A study conducted by the University of Tokyo argued that the character design of the Trailblazer fundamentally subverts the traditional binary opposition in RPG protagonists between the "default hero" and the "blank-slate avatar." By systematically embedding "meta-awareness," the Trailblazer is transformed into the player's "epistemological co-conspirator" within the virtual world. Its dialogue system employs a dual-coding mechanism, allowing the player's choices to function simultaneously as in-character speech within the story and as out-of-character commentary from the player. When a player selects a meta-option (a choice in a game that breaks the fourth wall), they signal their familiarity with the medium and their awareness of its formulas while still choosing to participate. This turns what might otherwise feel like cynicism or frustration into a more playful, conspiratorial form of enjoyment. The study interpreted the interaction with trash cans as a profound meta-critique of open-world player behavior. Through a five-stage psychological shift (from compliance, awareness, challenge, and acceptance to absurd reward), the player's compulsive behavior is ritualized into a confirmation of the co-conspiratorial relationship. The Trailblazer's dialogue frequently cites cultural knowledge from "Earth", such as the Turing test and 42, yet the game deliberately offers no in-story explanation. This ambiguity creates a state of "double dwelling"—where the Trailblazer and player share a single voice, making self-awareness a core mechanic. The study concluded that the Trailblazer is the central embodiment of Honkai: Star Rails "reflexive world-building," transforming the fourth wall from a flaw to be hidden into a seam connecting fiction and real-life experience. The unspoken contract between player and game shifts away from convincing the player that the world is real and toward a shared awareness of the game's constructed nature. This redefines immersion, moving it from belief in the fictional world to the sensation of being recognized by it.

===Appearance and lore===
Both Caelus and Stelle received praise for their appearance in general. Lada called them both "delightfully disheveled", theorizing that this could be due to their mysterious past. Their messy hair, sleepy-looking eyes and untucked shirts, she argued, make them appear as if they had just woken up and want people's gratitude for helping them solve their problems. She characterized their outfits as looking great due to an approach she called "organized chaos". Bergin stated that fans also tended to compare them to raccoons due to their unkempt hair and yellow, hooded eyes. The Nerd Stash writers Patrick Armstrong and August praised Caelus's outfit as stylish and consisting of a mix of cyberpunk and science fiction elements, but also wrote that Stelle was more elegant because she wears a skirt and high heels instead of the slacks and sneakers Caelus wears.

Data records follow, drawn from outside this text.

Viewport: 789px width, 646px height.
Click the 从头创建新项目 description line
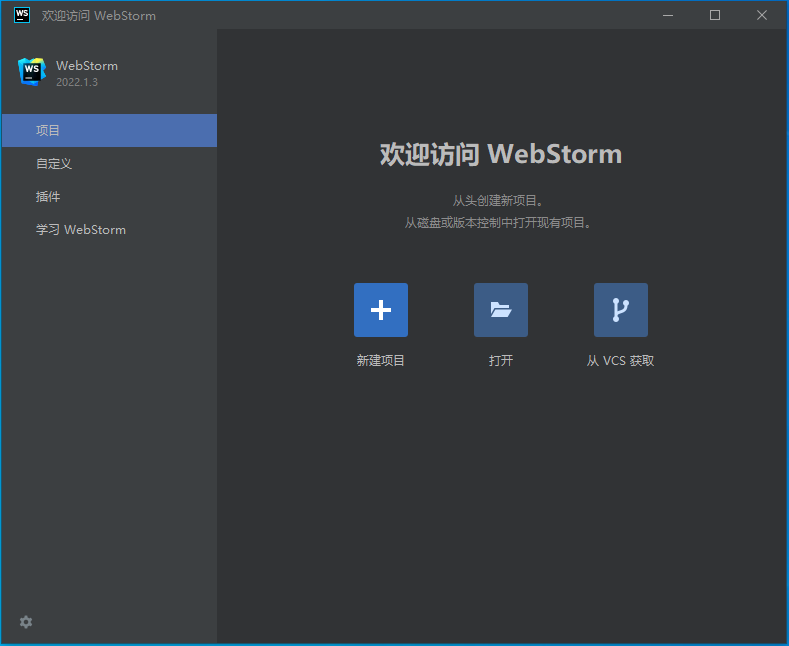(x=498, y=201)
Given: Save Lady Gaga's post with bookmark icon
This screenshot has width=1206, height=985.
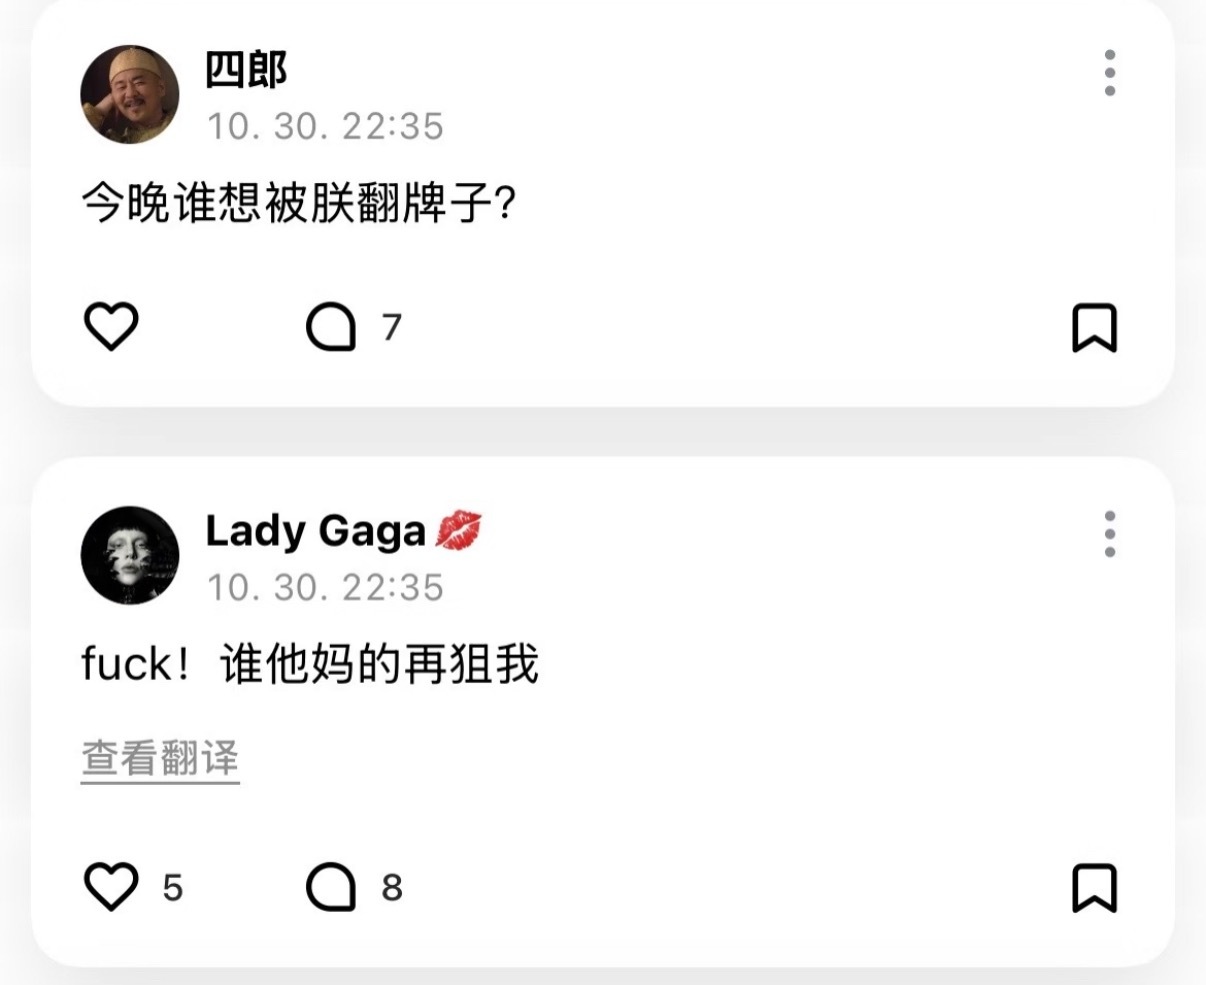Looking at the screenshot, I should tap(1094, 888).
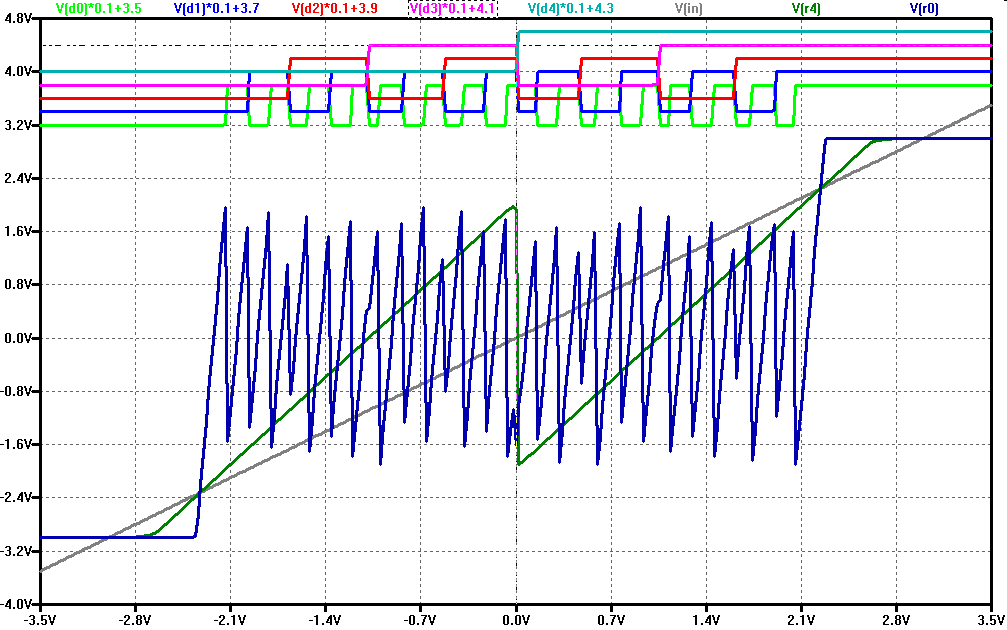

The lore behind the Trailblazer was also heavily analyzed and critiqued. Lada believes that their mysterious past identity could be important to the game and that they could even perhaps be the Aeon of the Trailblaze, Akivili, who disappeared before the game's events. She also speculated that the Stellaron Hunters may know more than they let on, and that they may have been trying to resurrect Akivili using the Stellaron placed inside the Trailblazer, saying that a Stellaron could potentially revive a deceased Aeon. After leaving Amphoreus to be recreated in reality in the future, the Trailblazer tells the planet's story to accelerate its rebirth; not long after they leave, there is a cutscene in which a quick shot of both Caelus and Stelle is seen. Lian Po of 3DM said that in Amphoreus, unlike previous quests, the heroic Chrysos Heirs may appear in the plot almost as frequently as the Trailblazer and, if so, they raised the question of what role the Trailblazer would play in the battle between the Chrysos Heirs and Titans. Many people speculated that a line in one of the trailers for Amphoreus foreshadowed that the Trailblazer would become a Chrysos Heir and save Amphoreus from danger.